The thing about World Book Day is that it misses one target: the grown ups
I am told that one of the people behind the whole WBD thing was actually a Spanish bookseller, Vincente Clavel, who wanted to honour the birthday of Cervantes, the Don Quixote man, in the 1920s. Dressing up as a poor knight on a horse could be a challenge, but I assume Clavel actually had in mind readings from the great man, which would be dandy …. a bit like Bloomsday. It was the UN which came up with the whole grim business of World Book Day as we know it in 1995 … and 30 years on, it just gets more and more of a pain.
What we actually need is not a WBD but an entire school year in which reading for pleasure is part of the week. In fact, most schools do have a reading aloud element to their routine in nursery years, but the crucial thing is to keep it up through primary to secondary school. My daughter’s secondary school does in the early years and that’s more than most. As exams approach, you end up with the set pieces in the GCSE English syllabus, which means that an inordinate number of children are familiar with A Christmas Carol but no other Dickens novel. And what I should really love is to make children learn poetry by heart – that is, the kind of poetry that lends itself to being read out loud, so no stupid Carol Ann Duffy or Seamus Heaney – throughout their time at school.

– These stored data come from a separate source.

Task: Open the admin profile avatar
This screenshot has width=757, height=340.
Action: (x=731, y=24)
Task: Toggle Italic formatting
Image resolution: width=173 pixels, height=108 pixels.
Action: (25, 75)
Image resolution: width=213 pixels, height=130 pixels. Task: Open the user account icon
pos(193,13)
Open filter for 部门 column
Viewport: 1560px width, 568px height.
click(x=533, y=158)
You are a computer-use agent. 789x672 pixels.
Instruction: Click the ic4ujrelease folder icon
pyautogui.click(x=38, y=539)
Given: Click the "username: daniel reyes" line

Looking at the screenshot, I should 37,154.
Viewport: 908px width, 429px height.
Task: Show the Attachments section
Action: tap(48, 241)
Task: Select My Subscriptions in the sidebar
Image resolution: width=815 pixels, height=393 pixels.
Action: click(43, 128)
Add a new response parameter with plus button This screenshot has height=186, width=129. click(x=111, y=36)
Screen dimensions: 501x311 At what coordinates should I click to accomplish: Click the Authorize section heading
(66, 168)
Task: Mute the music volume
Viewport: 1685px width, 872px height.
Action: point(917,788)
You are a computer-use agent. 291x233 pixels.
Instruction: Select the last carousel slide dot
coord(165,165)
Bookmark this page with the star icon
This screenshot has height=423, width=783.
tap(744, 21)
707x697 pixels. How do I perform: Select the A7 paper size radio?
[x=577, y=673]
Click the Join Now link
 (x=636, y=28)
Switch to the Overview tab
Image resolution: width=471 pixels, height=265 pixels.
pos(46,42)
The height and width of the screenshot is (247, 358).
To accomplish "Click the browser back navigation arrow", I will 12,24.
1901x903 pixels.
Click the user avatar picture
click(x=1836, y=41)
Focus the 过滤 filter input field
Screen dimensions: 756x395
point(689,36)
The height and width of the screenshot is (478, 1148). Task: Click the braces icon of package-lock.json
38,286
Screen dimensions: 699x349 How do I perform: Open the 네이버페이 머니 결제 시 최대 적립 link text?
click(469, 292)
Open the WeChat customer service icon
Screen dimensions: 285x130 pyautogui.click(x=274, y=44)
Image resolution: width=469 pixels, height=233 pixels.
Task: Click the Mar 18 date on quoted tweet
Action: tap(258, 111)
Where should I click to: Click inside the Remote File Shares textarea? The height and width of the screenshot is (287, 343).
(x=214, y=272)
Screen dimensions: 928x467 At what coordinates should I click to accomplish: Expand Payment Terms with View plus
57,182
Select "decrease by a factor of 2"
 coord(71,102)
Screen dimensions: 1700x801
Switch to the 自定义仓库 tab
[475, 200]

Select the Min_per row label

And reading can mean just listening. Last week we learned that more children are absorbing books from audio than reading alone, and that’s just dandy. Humankind started out listening to stories – it’s how we got Homer – and it’s still the best way to take them in. The Victorians were forever reading aloud to each other. So if that’s how to get them hooked on Little Women or the Moomintrolls, fine.
But the thing about World Book Day is that it misses one target: the grown ups. While children are dressing up as the Wizard of Oz, the adults are reading not very much at all. Apparently four in ten people in Britain haven’t read a book in the last year. And of those who have, the books they are reading they shouldn’t – fantasy porn by Sarah J. Maas, say, or just fantasy, or Sally Rooney. Looking at the bestseller lists would actually put you off the reading habit.
So…how about dropping WBD and making reading a normal part of everyday life for absolutely everyone? You know, in a second hand bookshop you can get a Muriel Spark or Evelyn Waugh for £2.50? A paperback in Waterstone’s – say, PG Wodehouse - is about £8.99. I know, we’re all broke, but this is a retreat from the world that really is there for us all.